Case ID: pr_19/html/0982-01.html
Source: Caselaw Access Project
Author: {"author": "Mr. Justice Wolf", "license": "Public Domain", "url": "https://static.case.law/"}
Date Created: 2024-08-24T03:29:51.129683

Byron et al., Plaintiffs and Respondents, v. González, Defendant and Appellant.
    Appeal from the District Court of San Juan, Section 1.
    No. 1000.
    Decided November 6, 1913.
    Attorney’s Fees — Costs—Action oe Filiation — Appeal.—The question of whether attorney’s fees should be allowed' in an action of filiation, there being no subject-matter calculable in dollars, should be raised and considered on appeal from the judgment and not in an appeal from an order approving the bill of costs.
    Id. — Costs—Discretion op Court. — The fixing of the amount of attorney’s fees allowed as a part of the costs rests largely in the discretion- of the trial court.
    The facts are stated in the opinion.
    
      Mr. Emigdio S. Ginorio for Inocencia Byron.
    
      Messrs. H. H. Scoville and Enrique Rincón for appellant.
   Mr. Justice Wolf

delivered the opinion of the court.

This was an appeal from an order of the District Court of San Juan, Section 1, approving a bill of costs.

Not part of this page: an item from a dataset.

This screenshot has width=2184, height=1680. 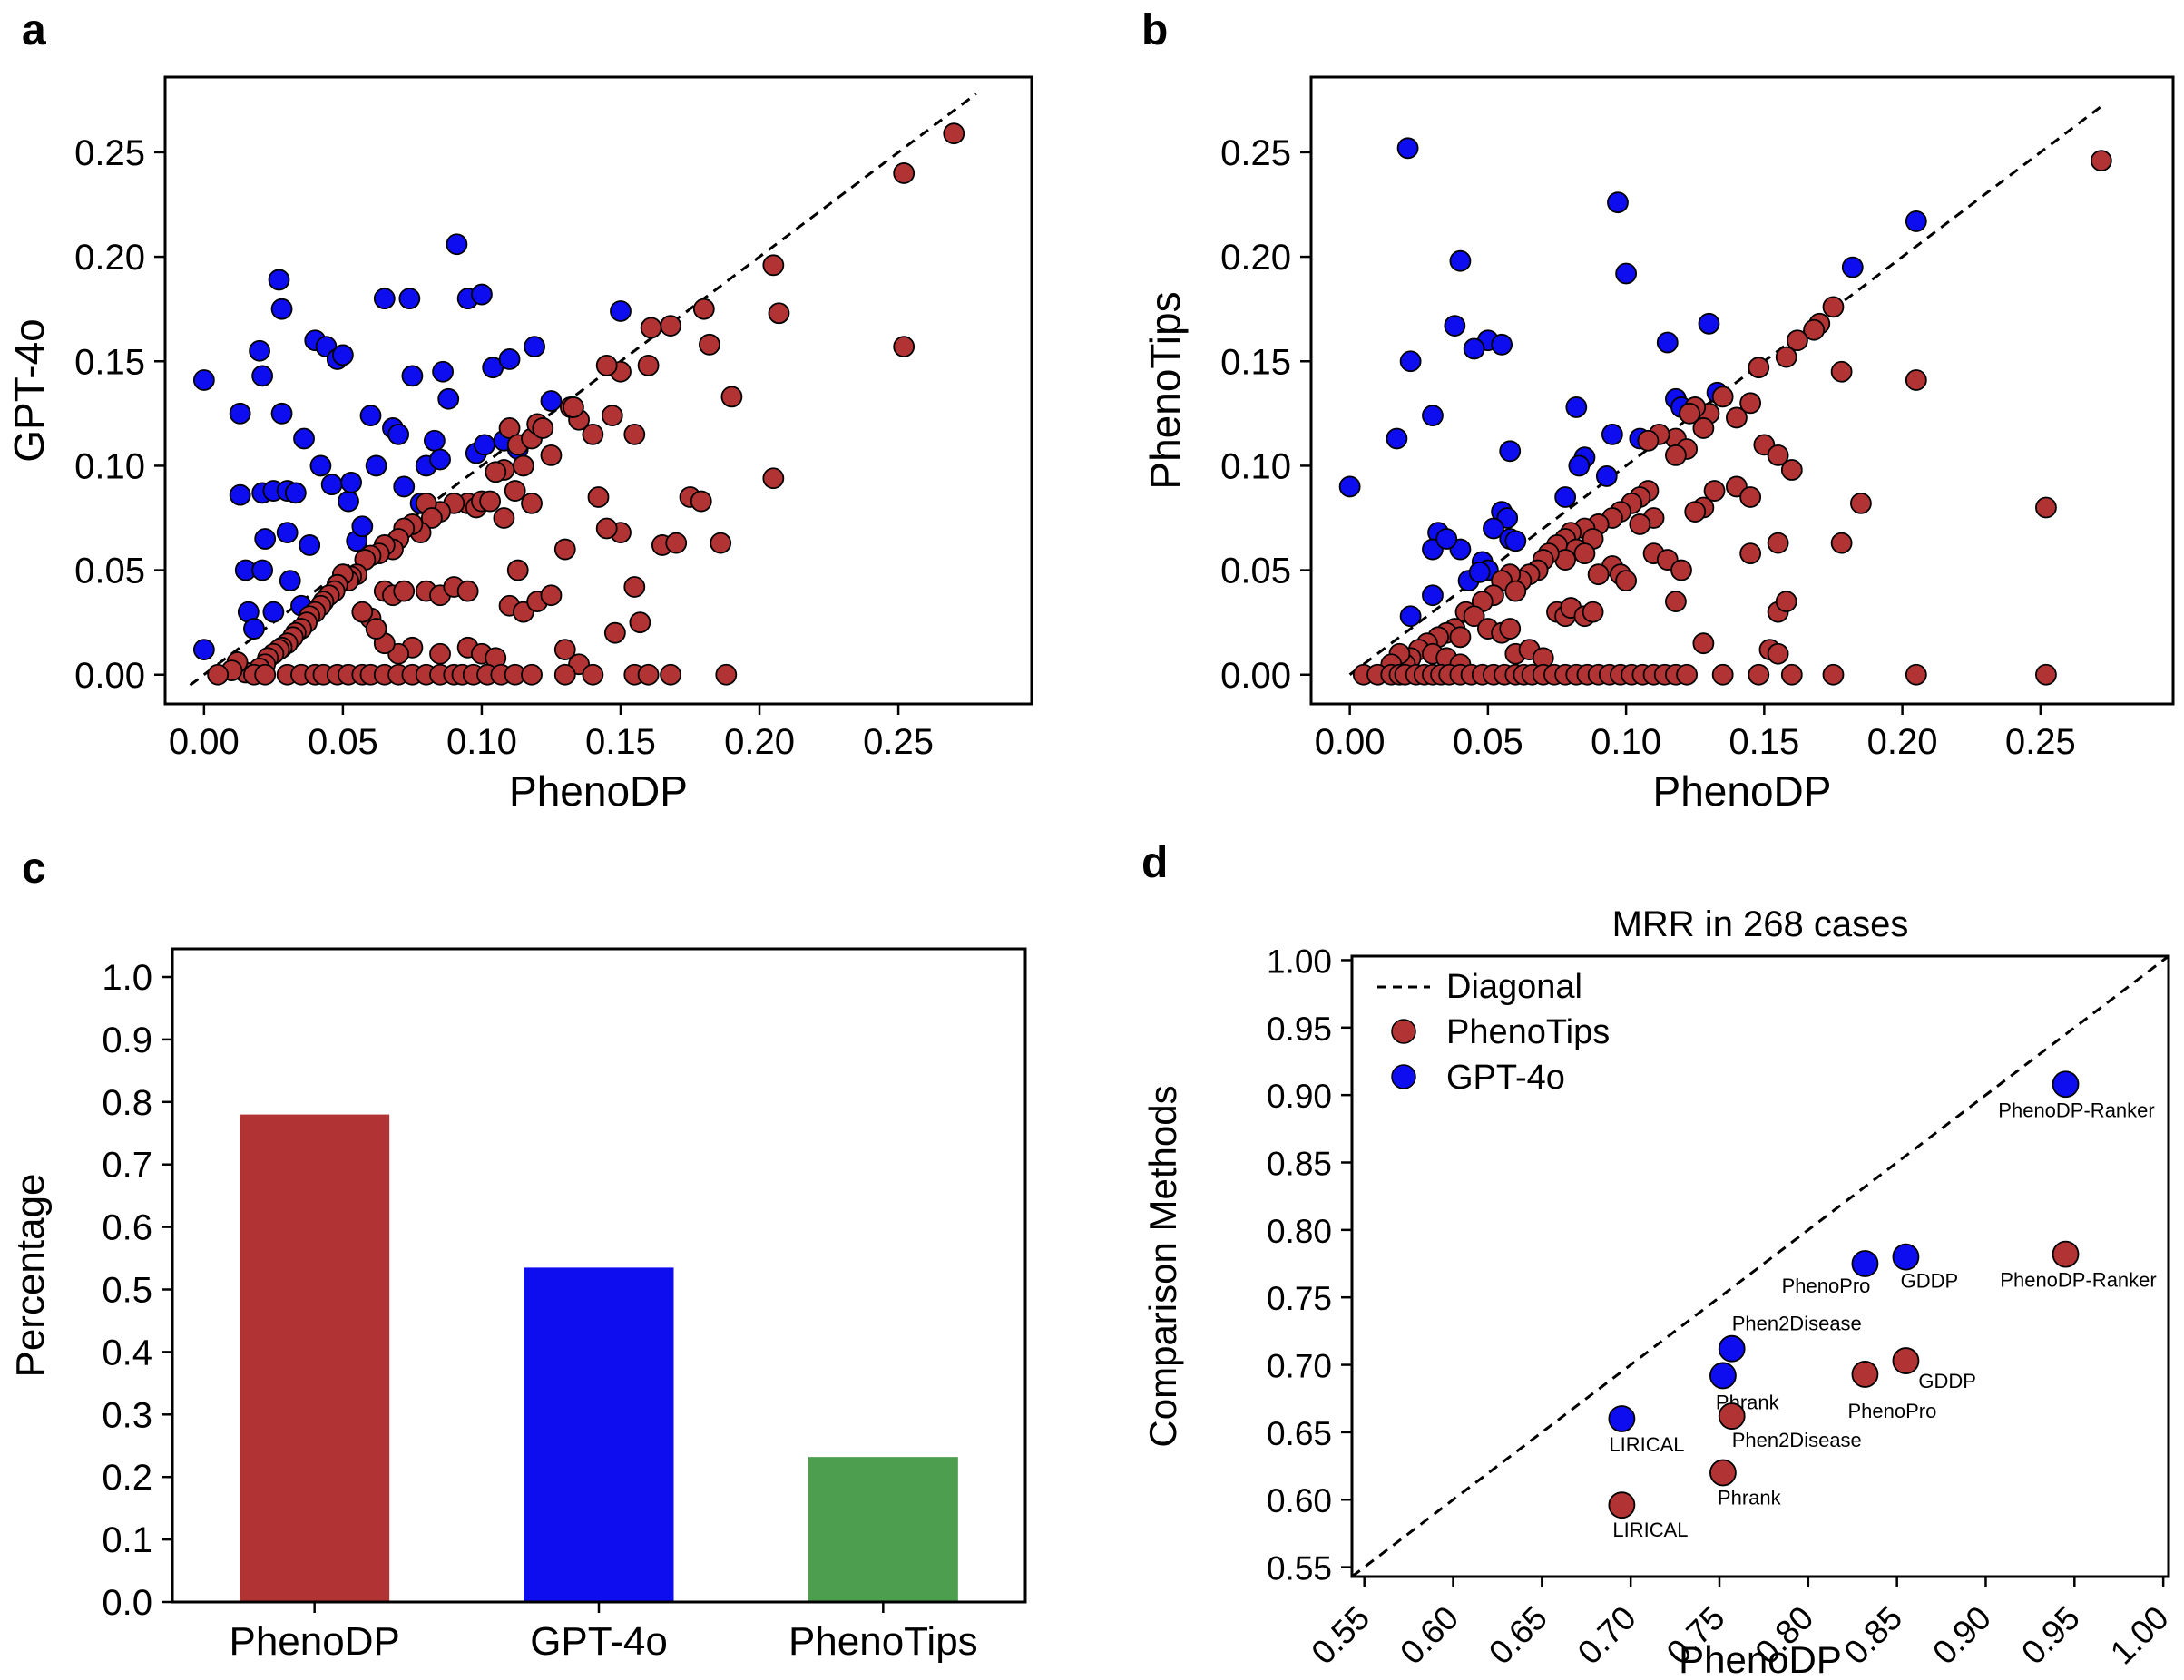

The only ground on which the bill was attacked in the court below was that the amount was excessive. In 'his brief in this court, however, the appellant alleges that the case was not a proper one in which to award fees, the sum of-$300 being taxed as lawyer’s fees. The appellant now alleges that as this was a suit in filiation there was no subject-matter calculable in dollars and hence the court had no right to allow fees. Ever since the case of Veve v. The Municipality of Fajardo, 18 P. R. R., 738, this court has decided that the question of whether costs and fees should be allowed could be raised only in an appeal from the judgment itself, and this doctrine has been approved subsequently in the case of Hermida v. Márquez, ante p. 444, and the case of Busigó v. Yordán et al., ante p. 598. In this case the judgment was rendered against the appellant with costs and attorney’s fees.

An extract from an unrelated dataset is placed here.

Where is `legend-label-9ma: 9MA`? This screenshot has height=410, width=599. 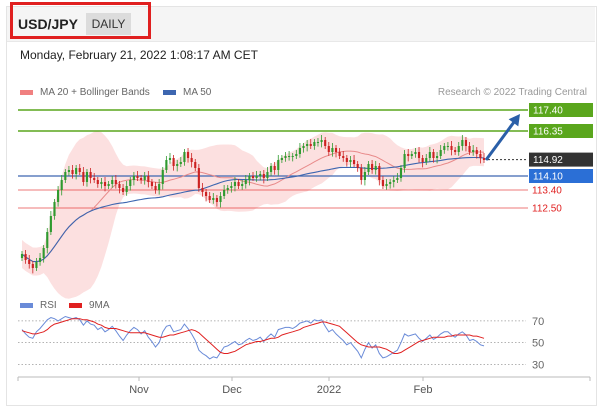 legend-label-9ma: 9MA is located at coordinates (100, 306).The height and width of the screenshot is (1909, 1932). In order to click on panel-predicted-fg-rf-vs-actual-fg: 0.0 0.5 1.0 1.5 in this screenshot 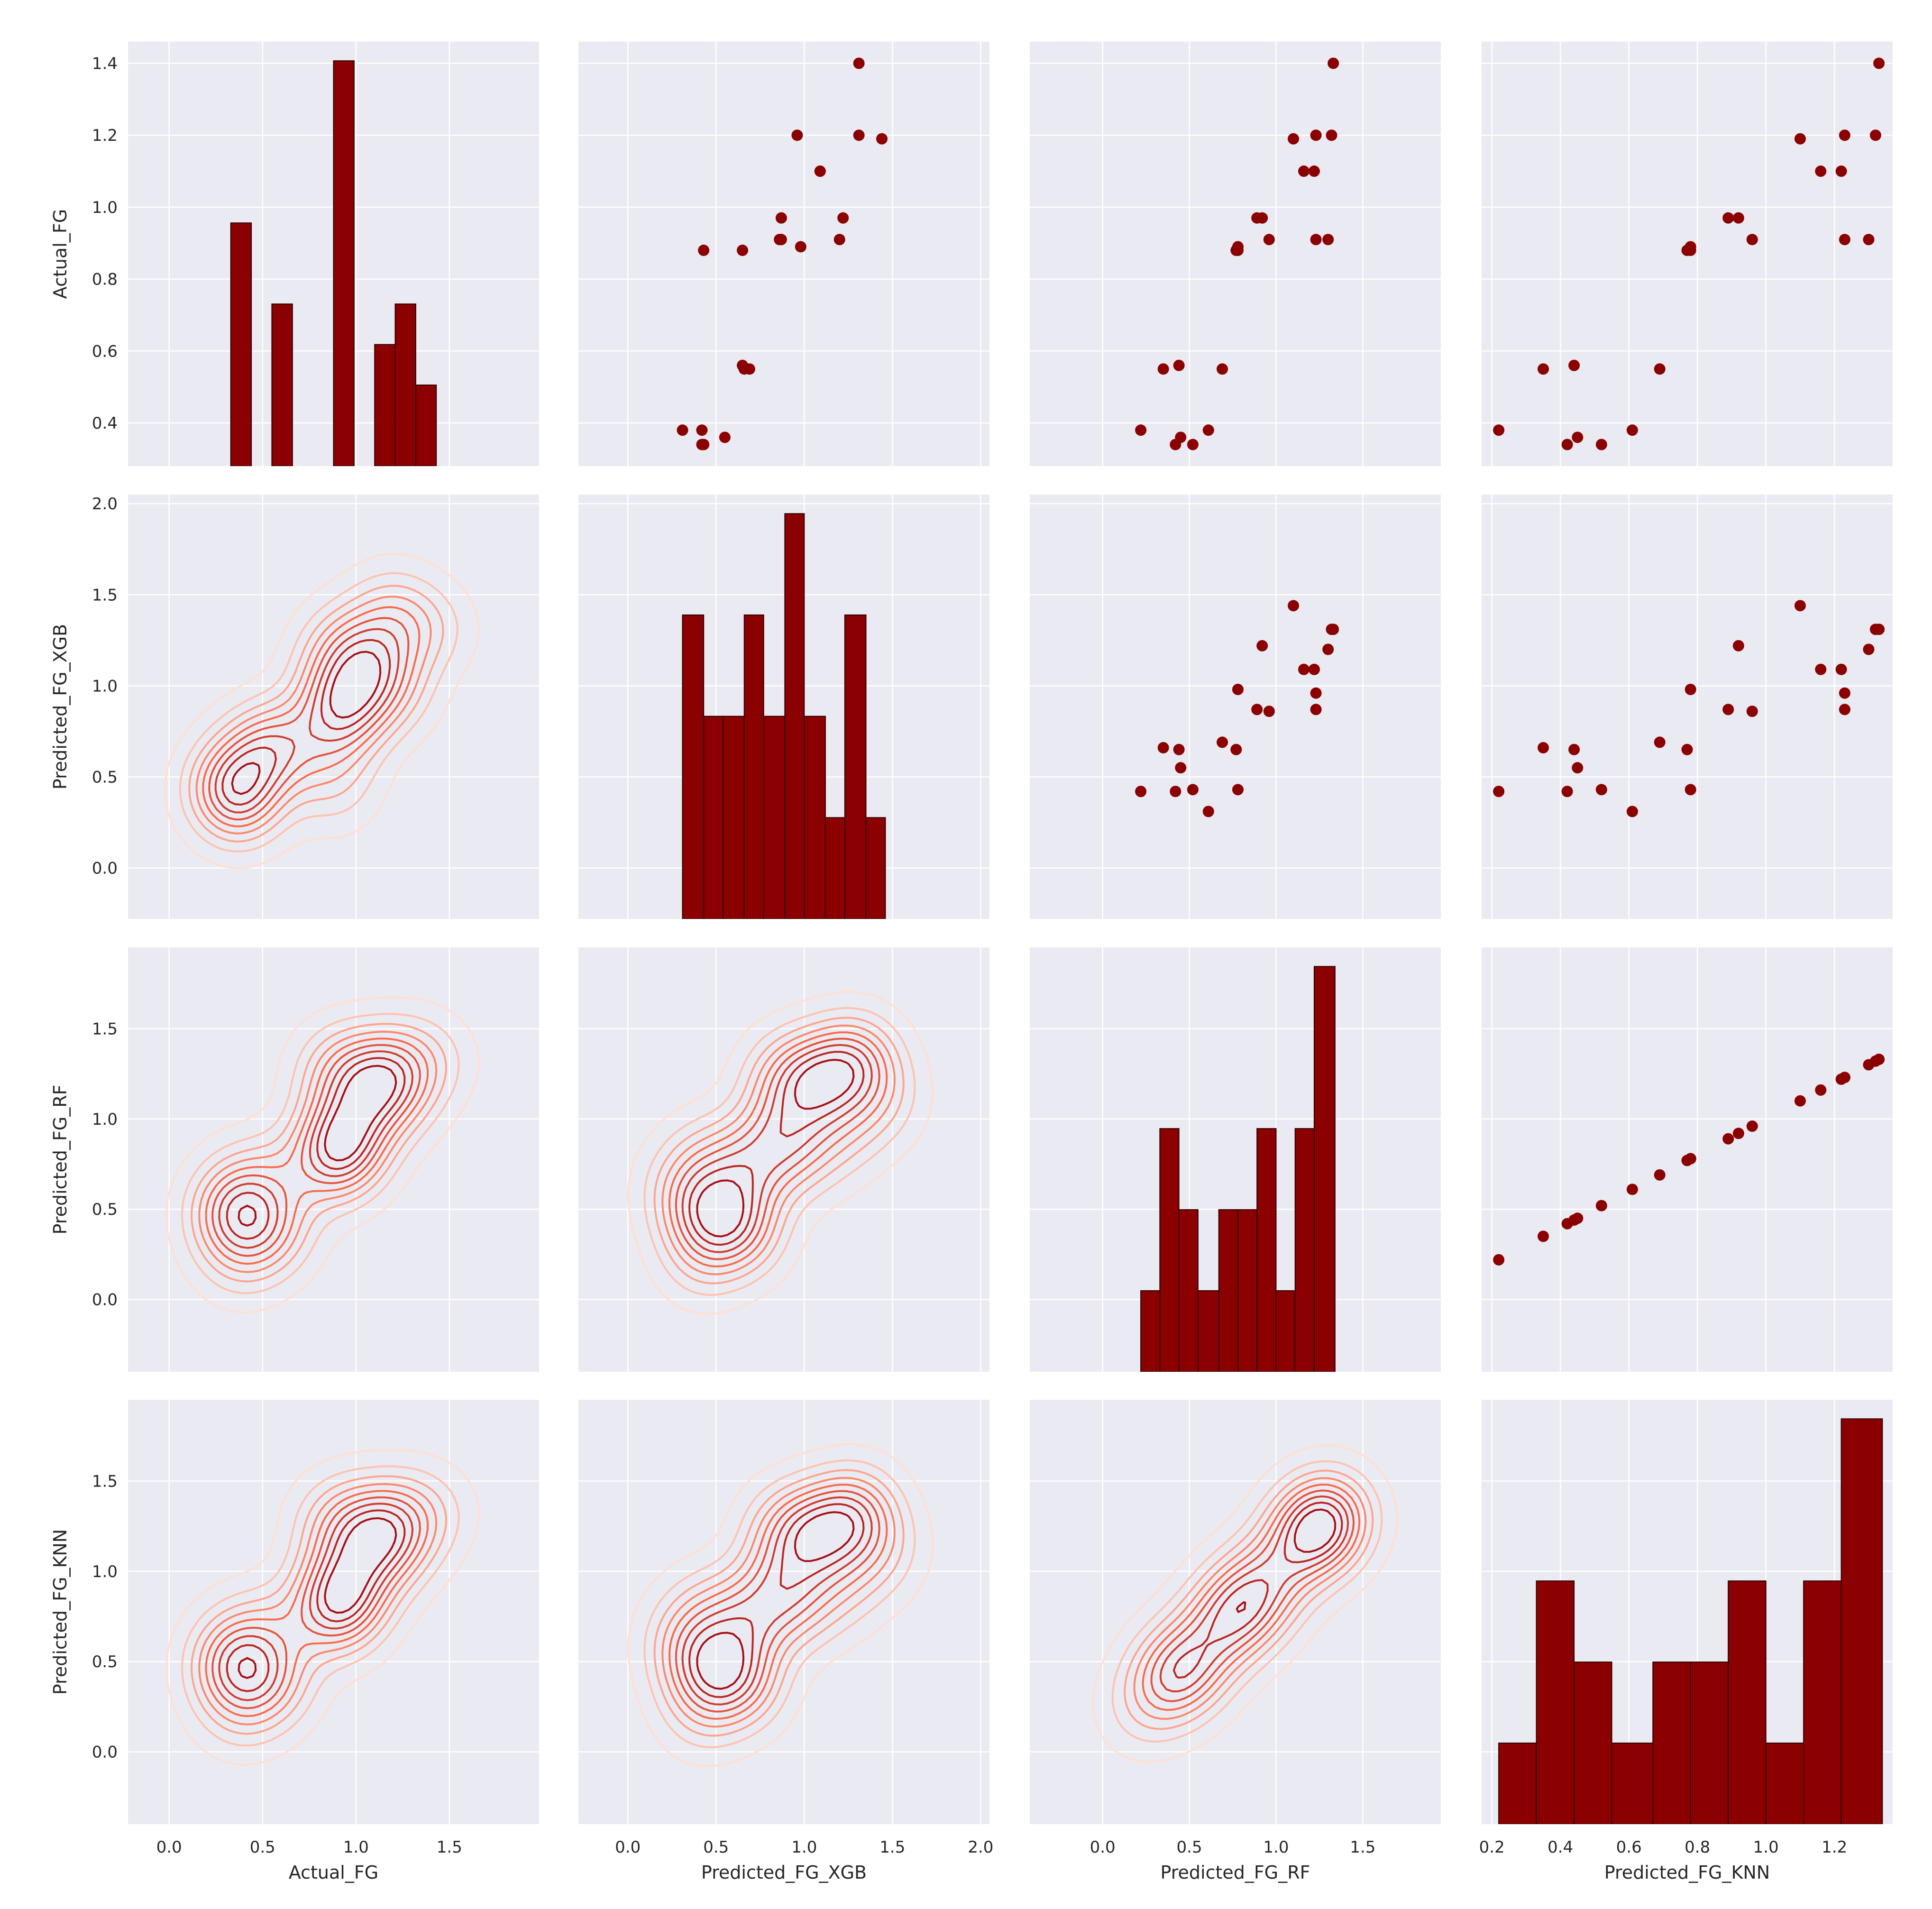, I will do `click(316, 1160)`.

The nominal question in this case is that the fees were excessive. The amount of fees rests largely in the discretion of the trial court. Cautiño et al. v. Muñoz et al., ante p. 957. Here, apparently, the appellant has abandoned the point that the fees were excessive, and as there is no special showing in the record by affidavit or otherwise that the amount allowed is very high, the order must be affirmed.

Affirmed.

Chief Justice Hernández and Justices del Toro and Aldrey concurred.

Mr. Justice MacLeary took no part in this decision.